(ACTIVITY): Tally the lines below that include "computer" and give only the total.

<<<<

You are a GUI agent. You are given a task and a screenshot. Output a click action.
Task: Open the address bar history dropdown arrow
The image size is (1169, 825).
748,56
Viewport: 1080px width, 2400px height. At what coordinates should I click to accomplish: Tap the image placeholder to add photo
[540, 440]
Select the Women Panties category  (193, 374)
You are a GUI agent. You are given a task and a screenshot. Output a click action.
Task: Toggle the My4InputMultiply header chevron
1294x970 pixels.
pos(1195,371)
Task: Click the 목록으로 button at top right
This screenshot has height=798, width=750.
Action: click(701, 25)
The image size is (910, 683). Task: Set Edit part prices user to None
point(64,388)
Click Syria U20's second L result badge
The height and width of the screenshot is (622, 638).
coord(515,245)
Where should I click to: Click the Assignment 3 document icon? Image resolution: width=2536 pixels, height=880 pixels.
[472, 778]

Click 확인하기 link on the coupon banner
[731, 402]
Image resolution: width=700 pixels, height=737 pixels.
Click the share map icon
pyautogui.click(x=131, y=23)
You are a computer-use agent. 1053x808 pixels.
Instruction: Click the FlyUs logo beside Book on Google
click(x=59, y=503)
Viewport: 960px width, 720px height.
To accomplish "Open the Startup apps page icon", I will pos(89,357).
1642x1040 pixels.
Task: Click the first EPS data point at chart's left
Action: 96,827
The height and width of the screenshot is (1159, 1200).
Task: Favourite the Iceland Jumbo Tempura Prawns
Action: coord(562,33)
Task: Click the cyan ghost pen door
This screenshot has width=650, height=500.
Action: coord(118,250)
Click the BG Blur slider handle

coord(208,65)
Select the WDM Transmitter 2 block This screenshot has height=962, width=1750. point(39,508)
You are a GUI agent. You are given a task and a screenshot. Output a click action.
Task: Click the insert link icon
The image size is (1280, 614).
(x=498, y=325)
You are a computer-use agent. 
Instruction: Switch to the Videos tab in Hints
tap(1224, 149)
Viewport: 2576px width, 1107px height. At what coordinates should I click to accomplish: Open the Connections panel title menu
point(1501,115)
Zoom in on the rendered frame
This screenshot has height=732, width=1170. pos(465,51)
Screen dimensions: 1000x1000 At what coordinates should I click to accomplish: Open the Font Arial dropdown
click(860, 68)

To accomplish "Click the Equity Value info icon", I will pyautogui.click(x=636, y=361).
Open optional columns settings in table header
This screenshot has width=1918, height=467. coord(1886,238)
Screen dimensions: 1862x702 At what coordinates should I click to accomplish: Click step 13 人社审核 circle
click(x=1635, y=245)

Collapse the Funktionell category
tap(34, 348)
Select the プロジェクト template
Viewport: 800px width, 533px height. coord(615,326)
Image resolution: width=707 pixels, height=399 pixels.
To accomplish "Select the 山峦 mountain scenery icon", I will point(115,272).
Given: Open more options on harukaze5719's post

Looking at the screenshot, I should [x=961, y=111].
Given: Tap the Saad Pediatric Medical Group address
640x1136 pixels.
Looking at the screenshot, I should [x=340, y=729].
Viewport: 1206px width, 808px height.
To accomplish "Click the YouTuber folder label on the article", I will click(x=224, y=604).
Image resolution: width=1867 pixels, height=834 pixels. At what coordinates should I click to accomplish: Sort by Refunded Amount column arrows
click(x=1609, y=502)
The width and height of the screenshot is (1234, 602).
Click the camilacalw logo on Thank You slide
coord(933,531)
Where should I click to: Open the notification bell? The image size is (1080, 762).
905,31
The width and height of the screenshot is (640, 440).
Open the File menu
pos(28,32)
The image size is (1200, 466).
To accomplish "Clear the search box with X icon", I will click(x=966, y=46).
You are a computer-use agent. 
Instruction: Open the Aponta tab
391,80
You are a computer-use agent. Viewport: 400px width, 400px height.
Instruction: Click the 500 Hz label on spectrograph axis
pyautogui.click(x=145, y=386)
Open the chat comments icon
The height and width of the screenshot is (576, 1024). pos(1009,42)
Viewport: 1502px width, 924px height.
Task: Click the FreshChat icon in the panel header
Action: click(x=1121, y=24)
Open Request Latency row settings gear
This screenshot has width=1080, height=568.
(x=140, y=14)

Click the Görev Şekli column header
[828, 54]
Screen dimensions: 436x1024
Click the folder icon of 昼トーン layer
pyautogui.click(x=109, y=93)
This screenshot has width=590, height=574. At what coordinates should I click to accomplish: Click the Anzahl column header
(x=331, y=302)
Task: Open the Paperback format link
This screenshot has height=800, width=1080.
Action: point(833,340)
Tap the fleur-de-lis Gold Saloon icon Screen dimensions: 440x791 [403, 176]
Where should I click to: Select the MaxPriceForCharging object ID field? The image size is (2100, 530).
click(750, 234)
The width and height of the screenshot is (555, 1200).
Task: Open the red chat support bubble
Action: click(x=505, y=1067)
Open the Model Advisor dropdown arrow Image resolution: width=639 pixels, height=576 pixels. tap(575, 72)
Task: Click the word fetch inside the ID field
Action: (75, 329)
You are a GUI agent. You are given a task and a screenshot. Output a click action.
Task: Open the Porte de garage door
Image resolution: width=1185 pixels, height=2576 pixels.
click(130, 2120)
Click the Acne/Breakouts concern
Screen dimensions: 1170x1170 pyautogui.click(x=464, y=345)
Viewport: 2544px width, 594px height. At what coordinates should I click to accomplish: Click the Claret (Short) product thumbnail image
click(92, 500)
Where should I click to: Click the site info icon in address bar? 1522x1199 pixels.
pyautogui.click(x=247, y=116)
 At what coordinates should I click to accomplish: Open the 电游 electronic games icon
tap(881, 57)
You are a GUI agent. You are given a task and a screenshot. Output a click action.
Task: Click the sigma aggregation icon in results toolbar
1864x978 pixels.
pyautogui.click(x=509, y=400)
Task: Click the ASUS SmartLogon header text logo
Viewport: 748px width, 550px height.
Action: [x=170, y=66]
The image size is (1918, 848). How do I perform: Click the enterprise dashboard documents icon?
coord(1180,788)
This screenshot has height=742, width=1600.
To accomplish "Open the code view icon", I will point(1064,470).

>>>>

(TASK ANSWER): 4